É praticamente um lugar comum dizer que o ego impede nossa evolução espiritual. Mas como podemos superar este obstáculo e avançar no autoconhecimento? Com a prática do yoga, temos a oportunidade de desenvolver nossa sensibilidade, passar a ver com clareza o mundo ao nosso redor e, assim, nos libertar destas grades invisíveis impostas pelo ego.
Estes ensinamentos têm sido a base das aulas de yoga on-line destas semanas com os professores Pedro Pessoa e Camila de Lucca. Para compreendermos melhor o que é o ego e como podemos dissolvê-lo, eles contaram uma história extraordinária:
Era uma vez um rei, tão egoísta que era chamado de “Rei Insensível”. “Tudo para mim, nada para os outros” era seu lema. Ele explorava os súditos com impostos altíssimos, e fazia tudo para o seu bel-prazer. Além da busca incessante de mais poder, o soberano tinha uma uma única grande paixão: a caça.
Certo dia, em uma de suas caçadas, o rei insensível viu uma corça – um animal parecido com um veado. Para poder observá-la melhor, ele subiu no alto de uma enorme árvore, que ficava à beira de um precipício. Lá do alto, notou que a corça amamentava um filhote. Sem se comover nem um pouco com a cena de uma mãe que amamenta o seu filhote, ele armou o seu arco e mirou bem no coração da corça.
Em uma das aulas, Pedro usou esta cena para discutir a importância de desenvolver a sensibilidade. “No momento em que começamos a sentir a nossa própria existência, quando começamos a nos colocar na nossa própria pele, é o início do trabalho sobre a sensibilidade. Quando nós começamos a alimentar nossa atenção, como a corça que alimenta seu bebê, o ego não quer perder seu domínio, sua posse. Então, do alto de sua insensibilidade, ele quer matar, cortar, obstruir. Esse que gosta de caçar e que não consegue enxergar esse momento sublime onde nós nos alimentamos é esse rei insensível, é o nosso ego.” A história segue.
Do alto da árvore, o rei insensível mirou no coração da corça e, quando estava a ponto de soltar a flecha, misteriosamente, sem que um vento a soprasse, a árvore começou a balançar fortemente – e o rei caiu do alto da árvore em um rio caudaloso que corria embaixo do precipício.
Neste momento, o rei insensível pensou que teve sorte por estar a salvo nas águas do rio. Mas logo percebeu que a corrente o levava em direção à uma grande cachoeira de mais de 100 metros. Com esforço, conseguiu nadar até uma das margens. Tentou então escalar as paredes do precipício, mas elas eram muito íngremes e com rochas cortantes. Ficou desesperado. Passou um, dois, três dias, e o rei continuava lá, cada dia mais debilitado, sem saber o que fazer.
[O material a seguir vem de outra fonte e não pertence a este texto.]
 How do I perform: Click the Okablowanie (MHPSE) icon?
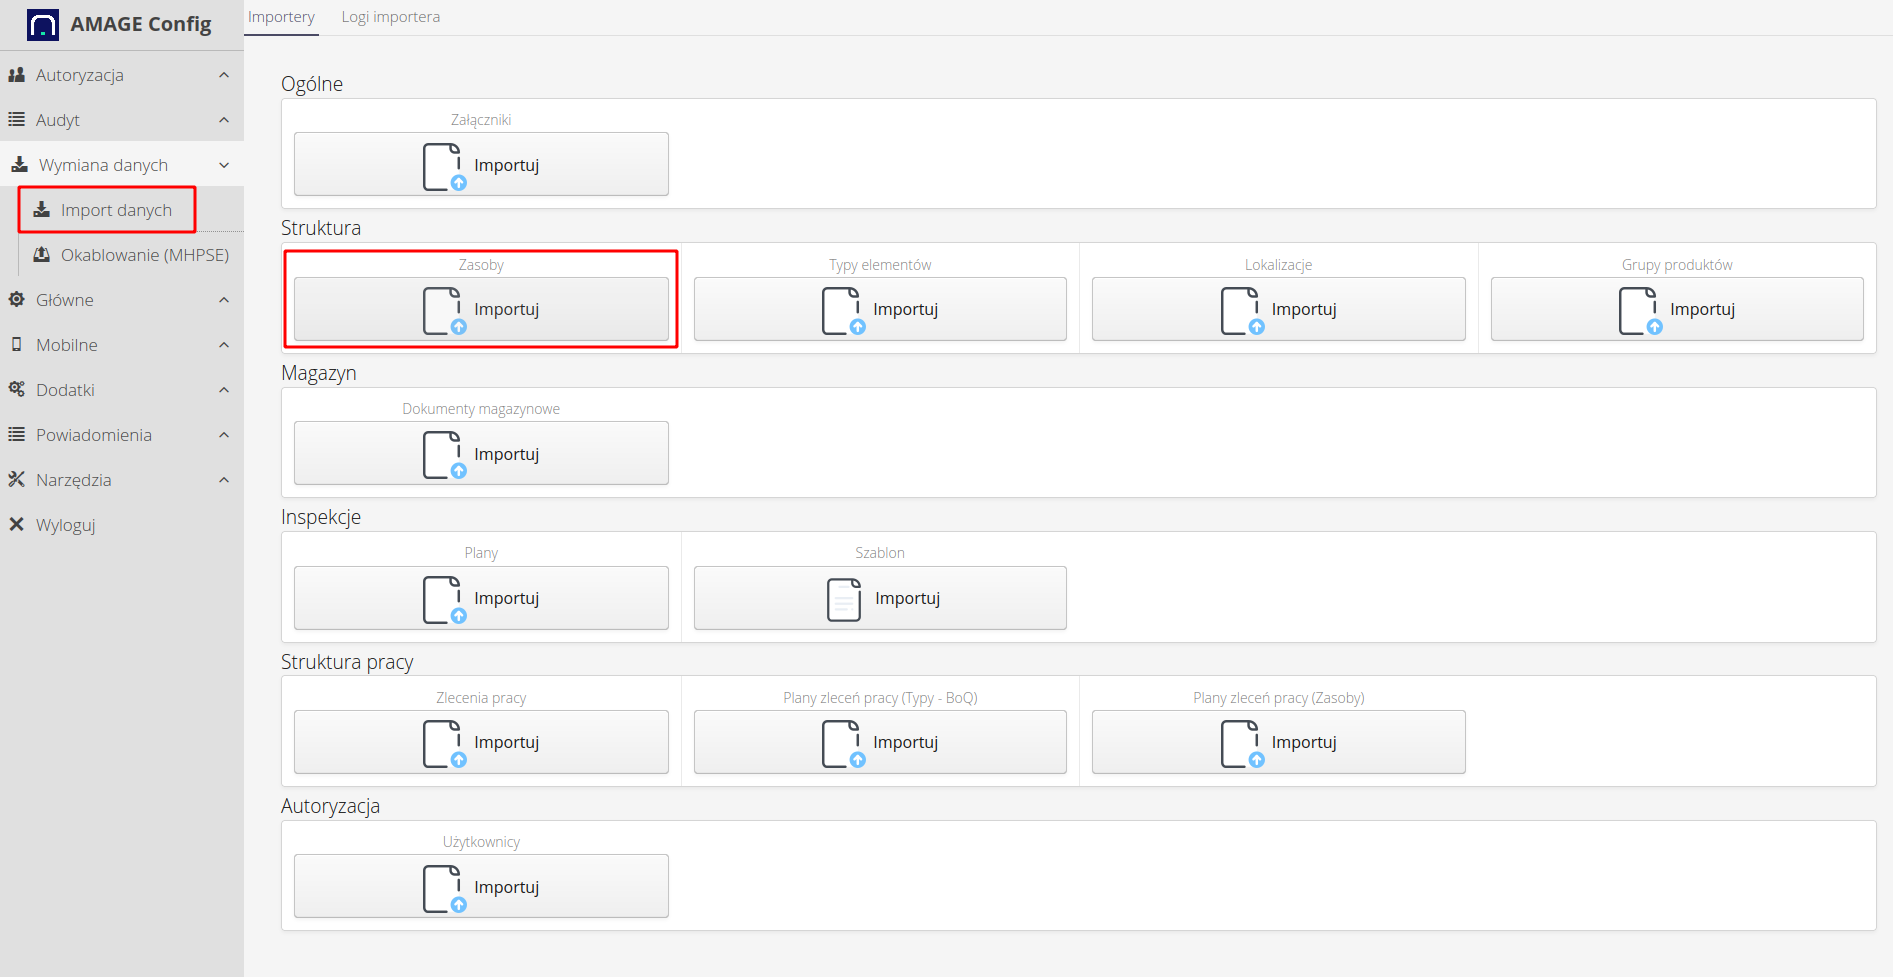point(42,255)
Estava cada vez mais fraco, com frio e fome. No quarto dia, quando estava prestes a se entregar, então, ouviu uma voz lá de cima: “Ei, tem alguém aí?”.
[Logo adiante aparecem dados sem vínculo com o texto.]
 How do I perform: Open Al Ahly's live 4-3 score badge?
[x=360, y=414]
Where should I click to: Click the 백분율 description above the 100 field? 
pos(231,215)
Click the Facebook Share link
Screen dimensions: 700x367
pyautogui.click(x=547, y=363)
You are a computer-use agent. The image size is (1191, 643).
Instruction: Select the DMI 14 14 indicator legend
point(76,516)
Neste momento, o rei recobrou o ânimo e a energia. “Sim, estou aqui em baixo, sou o rei deste lugar! Salve-me!” A voz sumiu até que, de repente, ele a ouviu mais perto. “Eu vou te ajudar.” Quando o soberano conseguiu enxergar quem viera lhe ajudar, quase morreu de susto. Mas estava tão cansado e sem esperança, sem saber se aquilo era um sonho ou devaneio, que se entregou. Era um macaco gigante de olhos brilhantes, que o agarrou pelas costas e subiu a penosa escalada.
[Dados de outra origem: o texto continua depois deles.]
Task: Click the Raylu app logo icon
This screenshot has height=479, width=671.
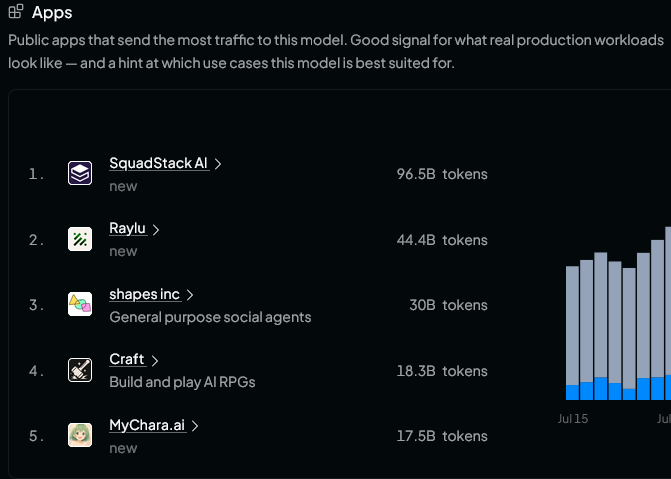Action: [80, 239]
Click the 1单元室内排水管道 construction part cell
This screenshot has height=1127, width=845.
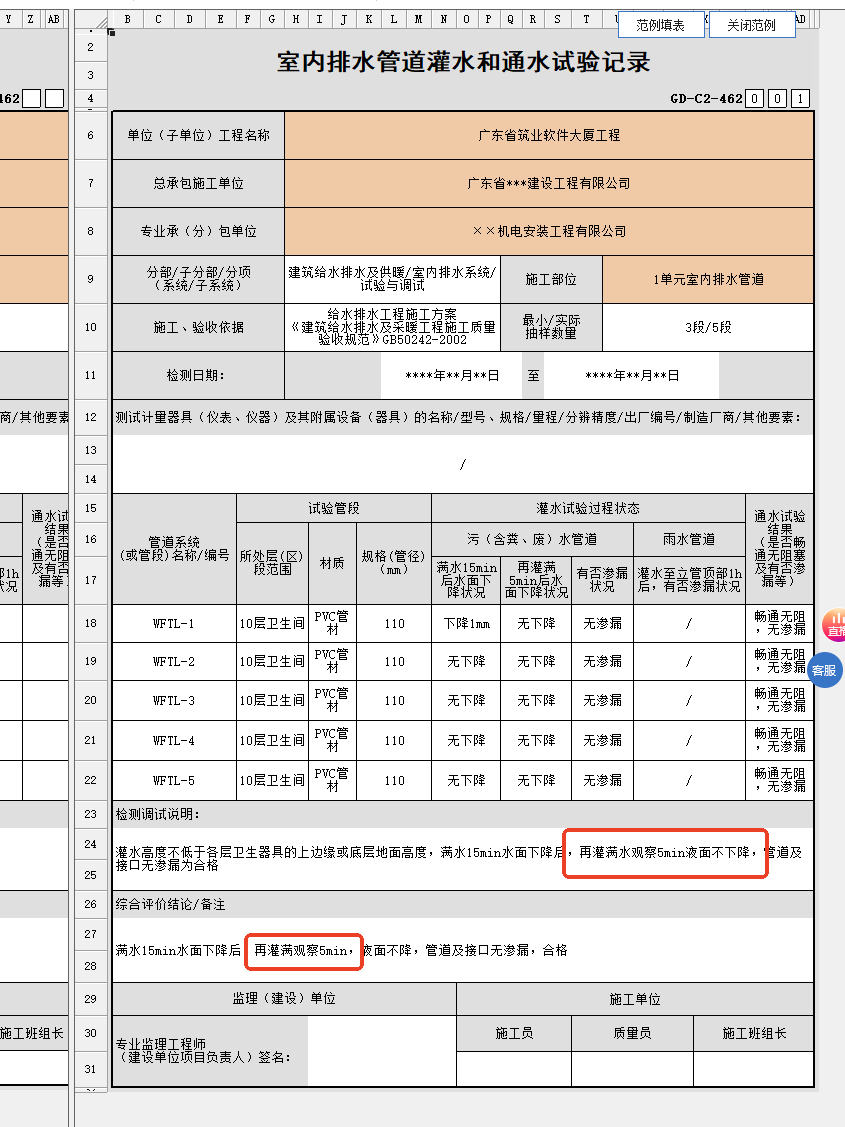click(x=708, y=279)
Ao chegar lá em cima, a salvo, um estranho sentimento começou a brotar no rei, um sentimento novo, de agradecimento.
Se o rei representa nosso ego, a queda da árvore é a queda do ego, explicou a professora Camila. “Ao longo da nossa vida, nos momentos em que passamos mais apuro, mais perigo, temos a oportunidade de acordar deste sono, deste estado adormecido. Nestes períodos, observamos o tempo passar em uma velocidade diferente, as impressões que temos são diferentes. São momentos muito preciosos, porque eles mostram um novo estado de consciência. Quando o ego não está atuando em nós, podemos chegar nesse estado de agradecimento, de serenidade da mente, que só é possível com essa queda do ego.”
Quando estávamos em savasana, Camila disse que a ao praticarmos yoga nós criamos essa situação para a queda do ego. “Queremos a queda do nosso ego. Savasana, a postura do morto, é quando esse ego mergulha neste rio. Relaxa completamente todo o corpo, deixa todos os músculos fluirem como água para serem absorvidos pela terra, deixa o corpo se dissolver na terra. Sente, neste momento, que você se dissolve, que você se torna um com tudo e todas as coisas. Essa ideia de que estamos separados, que somos um indivíduo separado do resto é uma ideia construída pelo nosso ego. No fundo, somos todos um.”
Texto Maurício Frighetto
Edição Daniela Caniçali
Foto Luiz Frota
A yoga como um meio para dissolver o ego (parte 2)
A yoga como um meio para dissolver o ego (parte 3)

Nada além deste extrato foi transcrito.